About Bernstein he wrote the following: “Nadya and I started reading Bernstein’s book immediately; we have read more than a half and its contents astonish us more and more as we go on. It is unbelievably weak theoretically- mere repetition of someone else’s ideas. There are phrases about criticism but no attempt at serious independent criticism. In effect, it is opportunism ... and cowardly opportunism at that, since Bernstein does not want to attack the programme directly .... Bernstein’s statement that many Russians agree with him ... made us very indignant. We people here must indeed be getting ‘old’ and must be ‘lagging behind the new words’ ... copied from Bernstein. I shall soon be writing to Anynta on this subject in detail.”[2]

Ilyich asked his sister Maria to get him reports of the Han over Party Congress (letter of August 22, 1899) that was to be held in October. The chief issue at the Hanover Congress, of course, was that of Bernstein. When Vladimir Ilyich sent his review of Bulgakov’s article[2] to Novoye Slovo (it was published in Nauchnoye Obozreniye) he wrote, “Of course, polemics among one’s own people are unpleasant and I tried to tone the article down, but to keep quiet about differences is not only unpleasant, it is downright harmful—and, furthermore, one cannot keep quiet about the chief differences between ‘orthodoxy’ and ‘criticism’ that have come to the fore in German and Russian Marxism”.[Letter No. 87.—Ed.]

Tugan-Baranovsky also made Vladimir Ilyich indignant (letter of June 20, 1899). “I have seen Nauchnoye Obozreniye No. 5, and find that Tugan-Baranovsky’s article in it is monstrously foolish and nonsensical; he has simply arbitrarily introduced changes into the rate of surplus value in order to ‘refute’ Marx; he assumes an absurdity—a change in the productivity of labour without a change in the value of the product. I do not know whether every such nonsensical article is worth writing about. Let him first fulfil his promise to develop it in detail. In general, I am becoming a more and more determined opponent of the latest ‘critical stream’ in Marxism and of neo-Kantianism (which has produced, incidentally, the idea of separating sociological from economic laws). The author of Beiträge zur Geschichte des Materialismus[3] is quite right in declaring that neo-Kantianism is a reactionary theory of the reactionary bourgeoisie and in rebelling against Bernstein.”[Letter No. 90.—Ed.]

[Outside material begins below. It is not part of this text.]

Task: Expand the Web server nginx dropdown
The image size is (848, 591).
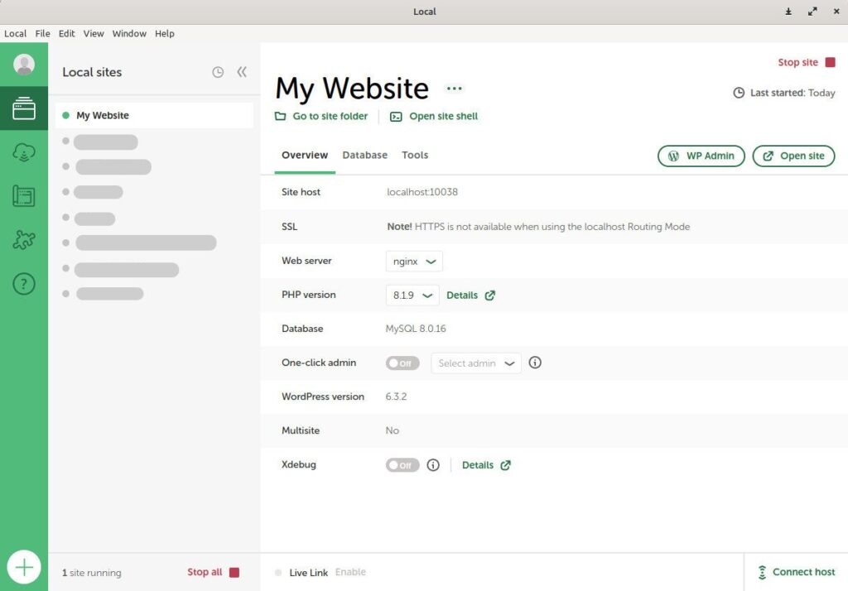Action: (414, 261)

Vladimir Ilyich’s second article—“Once More on the Theory of Realisation”[Collected Works, Vol. 4, pp. 74-93.—Ed.]--was directed mainly against Struve, whose sympathy for revisionism was becoming more and more obvious. It is true that at this time Vladimir Ilyich’s criticism was still of a friendly nature since he was criticising one of his own side.

“I am now finishing an article in reply to Struve. It seems to me he has got things badly mixed up and his article may cause a good deal of misunderstanding among supporters and malicious glee among opponents” (March 7).[Letter No. 80.—Ed.]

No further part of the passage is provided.